Output the data that follows exactly, line for line.

• **Extracted data entries**:
* * *

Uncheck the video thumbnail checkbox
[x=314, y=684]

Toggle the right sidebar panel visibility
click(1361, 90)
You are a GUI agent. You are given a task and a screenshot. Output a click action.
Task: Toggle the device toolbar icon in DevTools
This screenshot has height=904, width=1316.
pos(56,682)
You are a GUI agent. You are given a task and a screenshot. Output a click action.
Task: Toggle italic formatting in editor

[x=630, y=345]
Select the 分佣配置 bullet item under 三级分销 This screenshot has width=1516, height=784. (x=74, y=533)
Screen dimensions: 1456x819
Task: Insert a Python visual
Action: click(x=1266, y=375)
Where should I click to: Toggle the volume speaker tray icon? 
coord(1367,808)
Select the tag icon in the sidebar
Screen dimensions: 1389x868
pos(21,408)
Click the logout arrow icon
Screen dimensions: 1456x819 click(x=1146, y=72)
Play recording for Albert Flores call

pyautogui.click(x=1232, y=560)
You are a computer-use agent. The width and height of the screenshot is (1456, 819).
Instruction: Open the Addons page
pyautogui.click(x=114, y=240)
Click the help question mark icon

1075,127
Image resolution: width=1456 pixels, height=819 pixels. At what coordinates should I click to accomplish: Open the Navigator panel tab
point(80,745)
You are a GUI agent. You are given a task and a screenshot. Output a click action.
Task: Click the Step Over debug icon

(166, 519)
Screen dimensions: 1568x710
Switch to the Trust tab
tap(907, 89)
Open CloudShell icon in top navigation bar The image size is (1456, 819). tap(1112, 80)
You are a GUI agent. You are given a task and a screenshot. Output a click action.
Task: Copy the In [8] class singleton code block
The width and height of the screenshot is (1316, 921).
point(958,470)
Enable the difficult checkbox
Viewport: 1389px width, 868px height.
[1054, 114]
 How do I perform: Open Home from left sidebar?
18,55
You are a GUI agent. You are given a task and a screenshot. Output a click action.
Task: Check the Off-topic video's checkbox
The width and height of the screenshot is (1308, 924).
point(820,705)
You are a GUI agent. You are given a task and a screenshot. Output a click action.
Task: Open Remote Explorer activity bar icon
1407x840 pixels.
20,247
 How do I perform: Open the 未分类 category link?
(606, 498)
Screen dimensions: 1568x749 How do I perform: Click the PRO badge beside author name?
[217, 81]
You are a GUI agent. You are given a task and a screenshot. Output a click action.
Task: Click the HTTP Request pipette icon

* * *

• **EXERCISE RESPONSE**:
Uncheck the video thumbnail checkbox
[x=314, y=684]

Toggle the right sidebar panel visibility
click(1361, 90)
You are a GUI agent. You are given a task and a screenshot. Output a click action.
Task: Toggle the device toolbar icon in DevTools
This screenshot has height=904, width=1316.
pos(56,682)
You are a GUI agent. You are given a task and a screenshot. Output a click action.
Task: Toggle italic formatting in editor

[x=630, y=345]
Select the 分佣配置 bullet item under 三级分销 This screenshot has width=1516, height=784. (x=74, y=533)
Screen dimensions: 1456x819
Task: Insert a Python visual
Action: click(x=1266, y=375)
Where should I click to: Toggle the volume speaker tray icon? 
coord(1367,808)
Select the tag icon in the sidebar
Screen dimensions: 1389x868
pos(21,408)
Click the logout arrow icon
Screen dimensions: 1456x819 click(x=1146, y=72)
Play recording for Albert Flores call

pyautogui.click(x=1232, y=560)
You are a computer-use agent. The width and height of the screenshot is (1456, 819).
Instruction: Open the Addons page
pyautogui.click(x=114, y=240)
Click the help question mark icon

1075,127
Image resolution: width=1456 pixels, height=819 pixels. At what coordinates should I click to accomplish: Open the Navigator panel tab
point(80,745)
You are a GUI agent. You are given a task and a screenshot. Output a click action.
Task: Click the Step Over debug icon

(166, 519)
Screen dimensions: 1568x710
Switch to the Trust tab
tap(907, 89)
Open CloudShell icon in top navigation bar The image size is (1456, 819). tap(1112, 80)
You are a GUI agent. You are given a task and a screenshot. Output a click action.
Task: Copy the In [8] class singleton code block
The width and height of the screenshot is (1316, 921).
point(958,470)
Enable the difficult checkbox
Viewport: 1389px width, 868px height.
[1054, 114]
 How do I perform: Open Home from left sidebar?
18,55
You are a GUI agent. You are given a task and a screenshot. Output a click action.
Task: Check the Off-topic video's checkbox
The width and height of the screenshot is (1308, 924).
point(820,705)
You are a GUI agent. You are given a task and a screenshot. Output a click action.
Task: Open Remote Explorer activity bar icon
1407x840 pixels.
20,247
 How do I perform: Open the 未分类 category link?
(606, 498)
Screen dimensions: 1568x749 How do I perform: Click the PRO badge beside author name?
[217, 81]
You are a GUI agent. You are given a task and a screenshot. Output a click action.
Task: Click the HTTP Request pipette icon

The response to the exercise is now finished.